A blog about the grief after losing a child to Niemann Pick, Type C, a rare disease, and how I'm moving forward with my life.

Saturday, October 6, 2012

NPD Treatments

October is National Niemann Pick Disease Awareness Month.

Today I want to highlight the research that is going toward development of cures for Niemann Pick Diseases.

Type A
There are so few children with Type A, and their life expectancy is so short that it is difficult to do much research with hopes of developing treatments or cures.

But there are at least 2 families who have helped substantially increased the knowledge and the ability of researchers.  Both the Laffoon family and the Bourgeault family donated organ samples of their children, Wylder and Kaitlyn, after they died.

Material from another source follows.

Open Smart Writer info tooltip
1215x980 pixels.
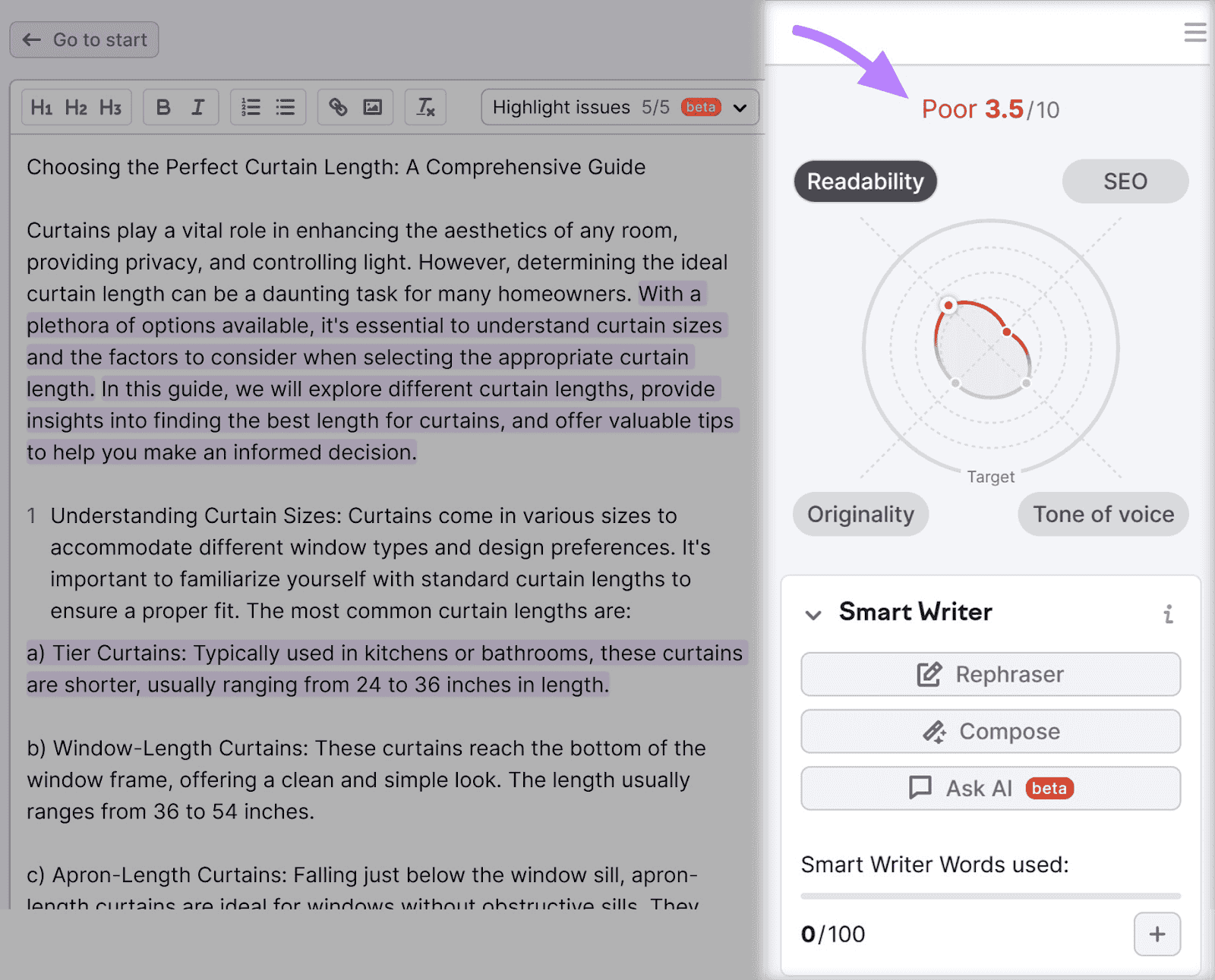(x=1167, y=615)
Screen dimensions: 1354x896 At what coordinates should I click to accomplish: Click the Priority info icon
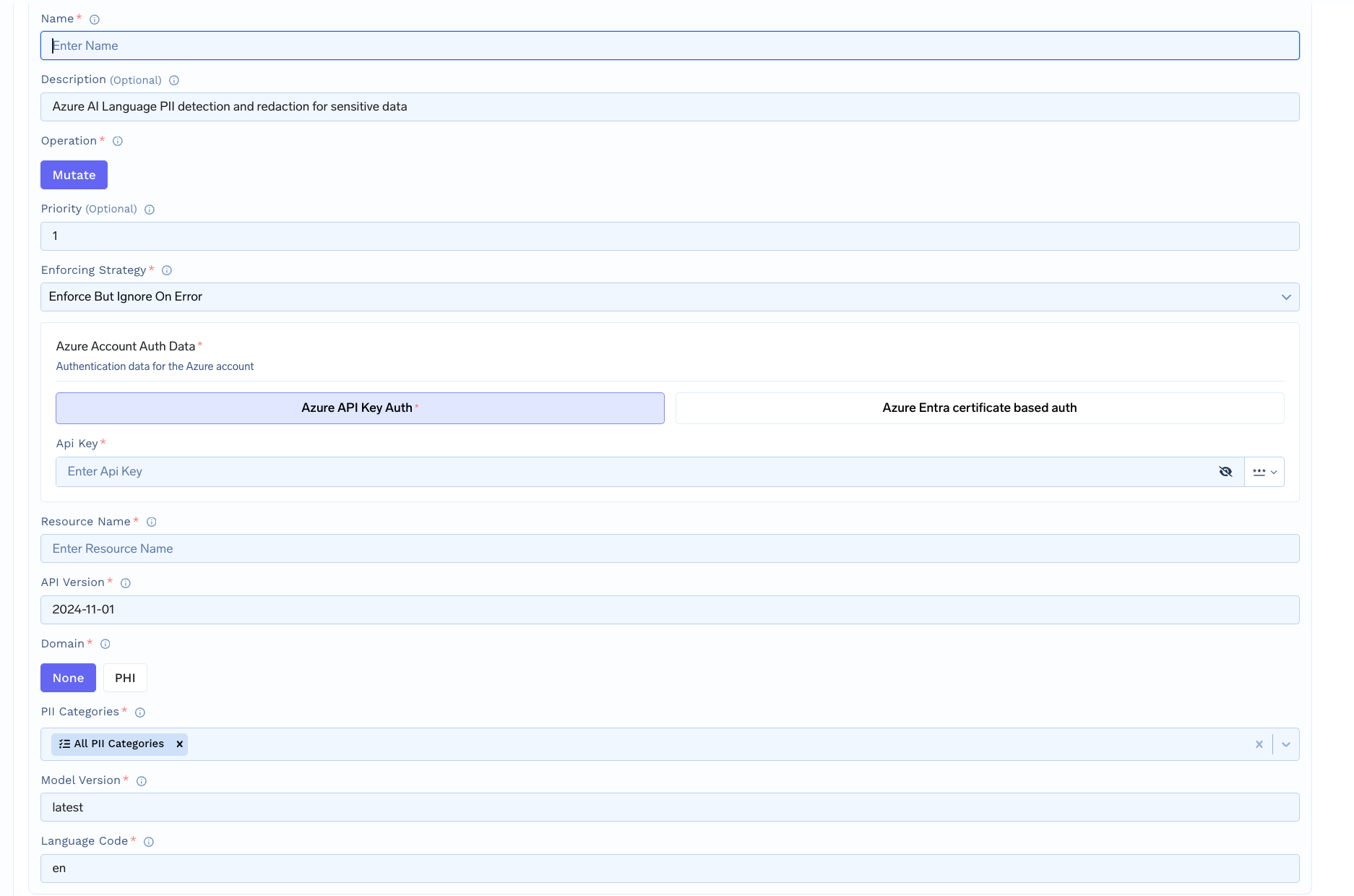tap(149, 210)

The Laffoon family blog, Wylder Nation, has several posts about the Wylder Research Foundation.  Please read about them here and here.

From Kaitlyn's Korner:
She will be taken to Levine Children's Hospital to have small samples taken from her body to be sent up to the Niemann-Pick Disease Center at Mount Sinai School of Medicine to further research on Niemann-Pick Disease, Type A.

Type B
The most promising treatment for Type B is Enzyme Replacement Therapy.  There is a Phase 2 Clinical Trial.  A Phase 1 Clinical Trial has been completed.

I hope my friends with NPB will add any information they have to the comments below.

Mount Sinai Medical Center in NYC houses the International Center for Types A and B Niemann-Pick Disease.

Type C
For many years the only treatment was migulstat, a drug used to treat Gaucher's Disease.  However, the drug has some significant side effects in NPC patients that are not present in those with Gaucher's.  However, migulstat is not approved as an NPC treatment by the FDA.

Hopefully early next year, there will be a Phase 1 trial of cyclodextrin conducted at the NIH.  At the moment, cyclodextrin is the most promising treatment.  But it also has its draw backs.  In order to be most effective, the cyclodextrin needs to be injected into the central nervous system (best location to ensure maximum assistance is the brain).  These injections need to be completed every few weeks, which at the moment requires a hospital stay.  Addi and Cassi Hempel have been on cyclodextrin for several years with significant noticeable improvements.

So as you can seem there no good treatments available yet, and research is still a long way from finding a manageable treatment or (ideally) a cure.  So again, I ask you to please donate to the NNPDF.  You can use the button on the right side of the blog.  Every year, the NNPDF awards grants to researchers who have promising research into all the Types.  Your donation will be going to help fund that research.